**Aim**
Rewrite every line of the listing below, changing each "GUI agent" to "interface agent" and keeping everything else the same.

[Rows on where targets appear]
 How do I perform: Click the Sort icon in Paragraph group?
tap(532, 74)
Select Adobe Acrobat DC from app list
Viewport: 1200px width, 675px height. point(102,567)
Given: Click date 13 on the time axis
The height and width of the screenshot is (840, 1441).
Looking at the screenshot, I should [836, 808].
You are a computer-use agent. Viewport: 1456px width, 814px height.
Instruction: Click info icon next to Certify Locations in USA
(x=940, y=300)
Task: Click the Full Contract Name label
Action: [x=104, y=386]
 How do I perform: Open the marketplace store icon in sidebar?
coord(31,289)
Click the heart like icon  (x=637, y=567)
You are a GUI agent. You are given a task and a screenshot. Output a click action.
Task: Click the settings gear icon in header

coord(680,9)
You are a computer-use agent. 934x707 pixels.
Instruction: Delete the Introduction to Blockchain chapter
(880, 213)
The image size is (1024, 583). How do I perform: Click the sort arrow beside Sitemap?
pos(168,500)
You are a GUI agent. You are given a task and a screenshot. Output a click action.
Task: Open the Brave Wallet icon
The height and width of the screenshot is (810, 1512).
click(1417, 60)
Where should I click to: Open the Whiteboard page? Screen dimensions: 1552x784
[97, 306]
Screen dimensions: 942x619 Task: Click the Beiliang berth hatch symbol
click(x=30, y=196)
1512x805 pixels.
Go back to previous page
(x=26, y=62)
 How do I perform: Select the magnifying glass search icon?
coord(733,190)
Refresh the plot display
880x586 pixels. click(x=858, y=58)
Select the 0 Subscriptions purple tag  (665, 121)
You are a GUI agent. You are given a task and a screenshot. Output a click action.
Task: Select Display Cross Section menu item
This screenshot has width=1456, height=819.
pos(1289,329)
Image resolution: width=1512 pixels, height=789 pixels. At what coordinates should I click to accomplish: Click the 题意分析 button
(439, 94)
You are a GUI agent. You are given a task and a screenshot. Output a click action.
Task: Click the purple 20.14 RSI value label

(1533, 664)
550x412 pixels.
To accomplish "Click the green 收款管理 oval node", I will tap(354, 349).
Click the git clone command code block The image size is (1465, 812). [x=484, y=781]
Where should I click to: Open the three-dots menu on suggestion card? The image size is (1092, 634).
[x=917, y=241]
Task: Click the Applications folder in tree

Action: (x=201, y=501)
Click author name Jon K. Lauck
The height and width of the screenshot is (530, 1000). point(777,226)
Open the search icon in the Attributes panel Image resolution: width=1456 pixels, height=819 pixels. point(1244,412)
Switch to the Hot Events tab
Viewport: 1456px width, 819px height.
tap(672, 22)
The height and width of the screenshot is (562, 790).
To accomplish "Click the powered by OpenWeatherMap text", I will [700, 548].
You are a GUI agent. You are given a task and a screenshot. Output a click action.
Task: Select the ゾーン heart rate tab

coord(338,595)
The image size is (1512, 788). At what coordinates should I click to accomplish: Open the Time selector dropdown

**Written response**
 How do I perform: Click the Sort icon in Paragraph group?
tap(532, 74)
Select Adobe Acrobat DC from app list
Viewport: 1200px width, 675px height. point(102,567)
Given: Click date 13 on the time axis
The height and width of the screenshot is (840, 1441).
Looking at the screenshot, I should [836, 808].
You are a computer-use agent. Viewport: 1456px width, 814px height.
Instruction: Click info icon next to Certify Locations in USA
(x=940, y=300)
Task: Click the Full Contract Name label
Action: [x=104, y=386]
 How do I perform: Open the marketplace store icon in sidebar?
coord(31,289)
Click the heart like icon  (x=637, y=567)
You are a interface agent. You are given a task and a screenshot. Output a click action.
Task: Click the settings gear icon in header

coord(680,9)
You are a computer-use agent. 934x707 pixels.
Instruction: Delete the Introduction to Blockchain chapter
(880, 213)
The image size is (1024, 583). How do I perform: Click the sort arrow beside Sitemap?
pos(168,500)
You are a interface agent. You are given a task and a screenshot. Output a click action.
Task: Open the Brave Wallet icon
The height and width of the screenshot is (810, 1512).
click(1417, 60)
Where should I click to: Open the Whiteboard page? Screen dimensions: 1552x784
[97, 306]
Screen dimensions: 942x619 Task: Click the Beiliang berth hatch symbol
click(x=30, y=196)
1512x805 pixels.
Go back to previous page
(x=26, y=62)
 How do I perform: Select the magnifying glass search icon?
coord(733,190)
Refresh the plot display
880x586 pixels. click(x=858, y=58)
Select the 0 Subscriptions purple tag  (665, 121)
You are a interface agent. You are given a task and a screenshot. Output a click action.
Task: Select Display Cross Section menu item
This screenshot has width=1456, height=819.
pos(1289,329)
Image resolution: width=1512 pixels, height=789 pixels. At what coordinates should I click to accomplish: Click the 题意分析 button
(439, 94)
You are a interface agent. You are given a task and a screenshot. Output a click action.
Task: Click the purple 20.14 RSI value label

(1533, 664)
550x412 pixels.
To accomplish "Click the green 收款管理 oval node", I will tap(354, 349).
Click the git clone command code block The image size is (1465, 812). [x=484, y=781]
Where should I click to: Open the three-dots menu on suggestion card? The image size is (1092, 634).
[x=917, y=241]
Task: Click the Applications folder in tree

Action: (x=201, y=501)
Click author name Jon K. Lauck
The height and width of the screenshot is (530, 1000). point(777,226)
Open the search icon in the Attributes panel Image resolution: width=1456 pixels, height=819 pixels. point(1244,412)
Switch to the Hot Events tab
Viewport: 1456px width, 819px height.
tap(672, 22)
The height and width of the screenshot is (562, 790).
To accomplish "Click the powered by OpenWeatherMap text", I will [700, 548].
You are a interface agent. You are given a task and a screenshot. Output a click action.
Task: Select the ゾーン heart rate tab

coord(338,595)
The image size is (1512, 788). At what coordinates should I click to accomplish: Open the Time selector dropdown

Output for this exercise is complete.